Camille wasn’t just any hurricane. It was the most intense U.S. hurricane in a generation, with a record-setting 24-foot storm surge that wiped coastal Mississippi homes from their foundations, contributing to the deaths of some 150 people.

Richelieu Apartments in Pass Christian, Mississippi, before and after hurricane Camille in August 1969. Credit: NOAA.

It was a seminal event for Bob Simpson that inspired the familiar 1 to 5 Saffir-Simpson hurricane rating scale that would eventually bear his name.

Camille was a chart-topper, one of only four recognized Category 5 hurricanes to strike the U.S. since records began in 1851. Category 5 hurricanes – the most catastrophic storms whose winds top 157 mph – are a rare breed. Of the 962 Atlantic hurricanes in the 172-year historical record, only 40 have reached Category 5 strength – about 4% of all Atlantic storms.
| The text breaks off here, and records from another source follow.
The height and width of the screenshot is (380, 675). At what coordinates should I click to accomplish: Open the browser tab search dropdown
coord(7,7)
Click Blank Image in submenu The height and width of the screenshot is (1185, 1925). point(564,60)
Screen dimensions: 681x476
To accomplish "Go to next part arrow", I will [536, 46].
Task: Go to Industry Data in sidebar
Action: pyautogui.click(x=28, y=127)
But a new study published this week by two prominent climate scientists concludes storms are increasingly reaching deeper into Category 5 territory due to global warming, with its authors introducing a hypothetical Category 6 extension to the classic five-tiered Saffir-Simpson hurricane wind scale to account for ultrapowerful hurricanes fueled by climate change.

What’s a Category 6?

Though the concept of extending the Saffir-Simpson hurricane wind scale to a 6th category isn’t new, it’s not clear where a Category 6 would begin. In a 2014 study published in the scientific journal Geophysical Research Letters, researchers proposed a Category 6 rating once wind speeds top 178 mph. In their provocative study released this week in Proceedings of the National Academy of Sciences (PNAS), authors Michael Wehner and James Kossin set the Category 6 bar notably higher, with maximum winds starting above 192 mph.

The potential damage from a hurricane increases exponentially with its wind speed, so a 195 mph Category 6 hurricane would be potentially four times more destructive than a 160 mph Category 5 hurricane and nearly 2,000 times more devastating than an entry-level 75 mph hurricane.
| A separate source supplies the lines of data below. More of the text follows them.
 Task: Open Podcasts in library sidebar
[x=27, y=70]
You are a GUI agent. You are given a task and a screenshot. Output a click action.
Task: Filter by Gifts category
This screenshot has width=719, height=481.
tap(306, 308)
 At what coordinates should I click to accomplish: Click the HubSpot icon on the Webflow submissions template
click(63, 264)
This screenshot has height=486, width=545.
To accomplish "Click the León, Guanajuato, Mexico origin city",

Category 6-like storms on the rise

Wehner and Kossin examined all hurricane-strength storms globally from 1980 to 2021, when intensity estimates from global satellite coverage are most consistent and reliable.
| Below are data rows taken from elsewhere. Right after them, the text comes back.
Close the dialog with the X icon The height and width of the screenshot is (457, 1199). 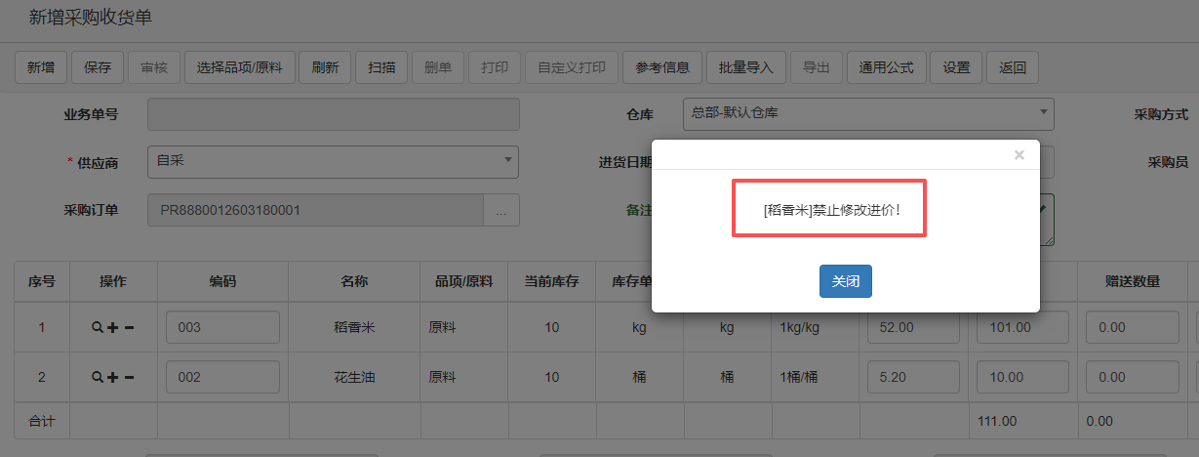tap(1019, 155)
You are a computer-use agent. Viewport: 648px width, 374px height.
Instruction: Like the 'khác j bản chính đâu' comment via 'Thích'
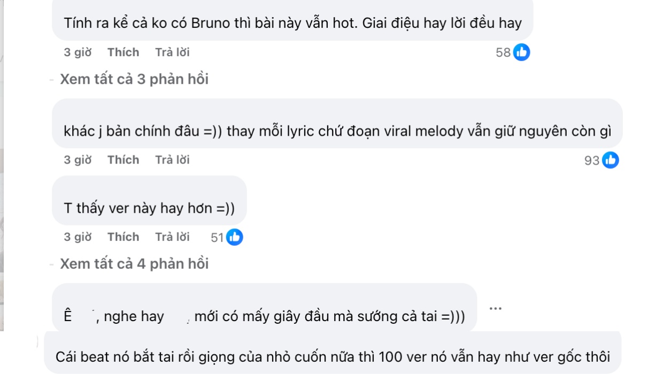coord(123,160)
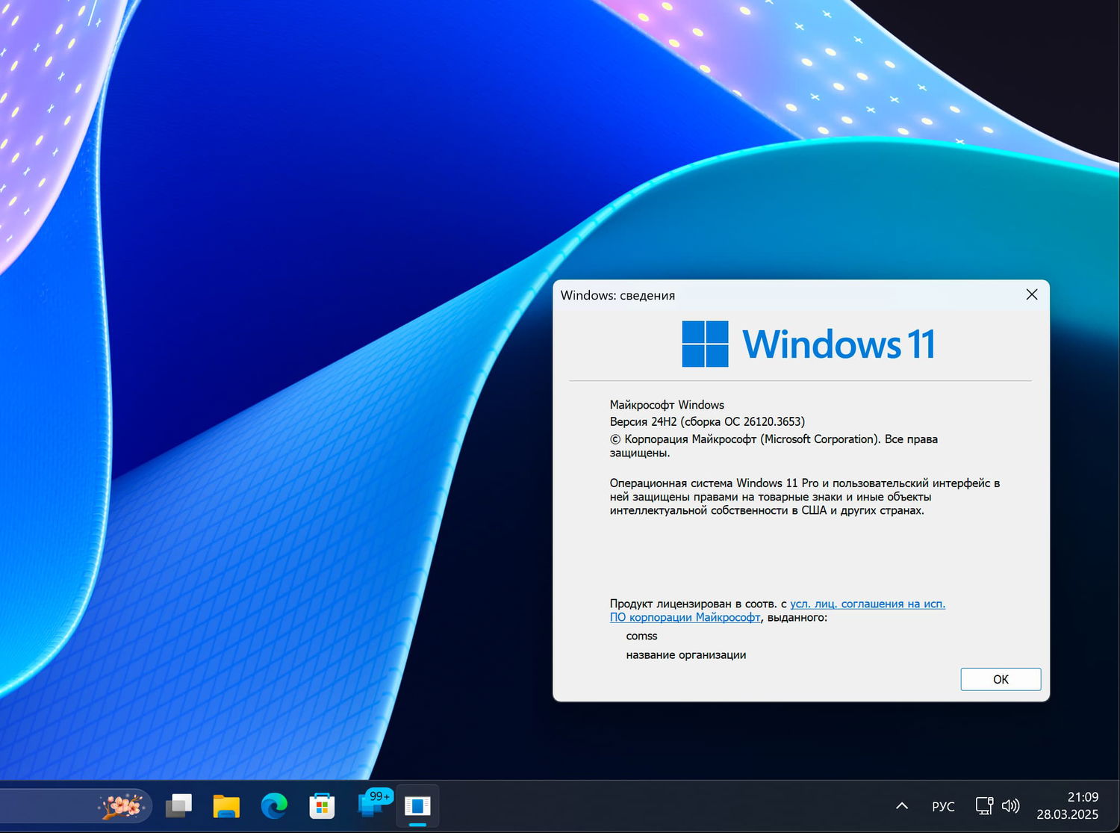Open the РУС input language switcher
The image size is (1120, 833).
click(x=942, y=806)
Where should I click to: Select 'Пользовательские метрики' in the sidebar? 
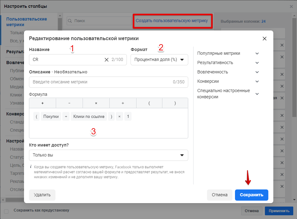pos(26,22)
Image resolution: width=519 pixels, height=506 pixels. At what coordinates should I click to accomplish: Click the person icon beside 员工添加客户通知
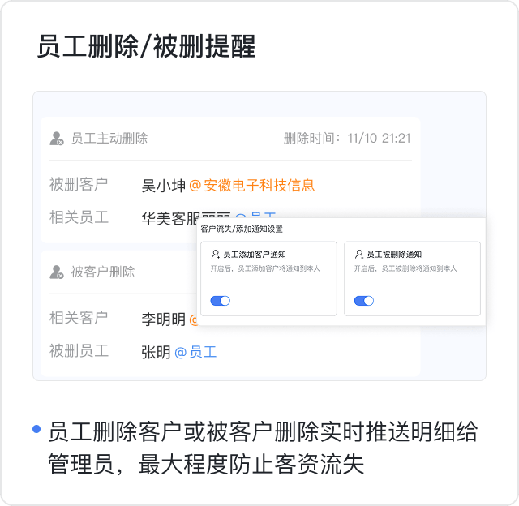coord(216,255)
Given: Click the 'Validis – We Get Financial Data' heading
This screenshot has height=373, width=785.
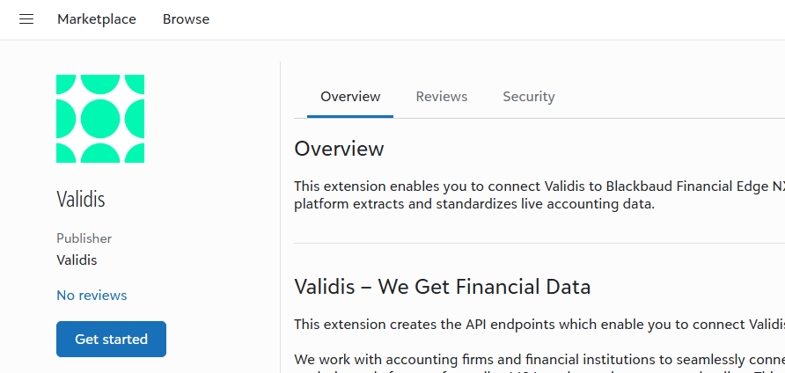Looking at the screenshot, I should point(443,287).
During the 42-year period, they found 197 Category 5 equivalent storms worldwide, but only five storms that would meet their hypothetical Category 6 threshold: Typhoon Haiyan (2013), Hurricane Patricia (2015), Typhoon Meranti (2016), Typhoon Goni (2020), and Typhoon Surigae (2021). All but one of these hypothetical Category 6 storms occurred in the active western North Pacific, and each happened in the last 9 years of the period studied.

No Atlantic storms since 1980 met the study’s 192-plus mile Category 6 threshold.

The authors also assess, using state-of-the-art climate models, where and when hypothetical Category 6 hurricanes might be more common today and in the future. They find not only an observed increase in the number of days where the atmosphere and oceans support Category 6 strength hurricanes – most notably in the Gulf of Mexico and Caribbean on the Atlantic side – but also a marked increase in the number of days under future warming when conditions could support Category 6 strength storms.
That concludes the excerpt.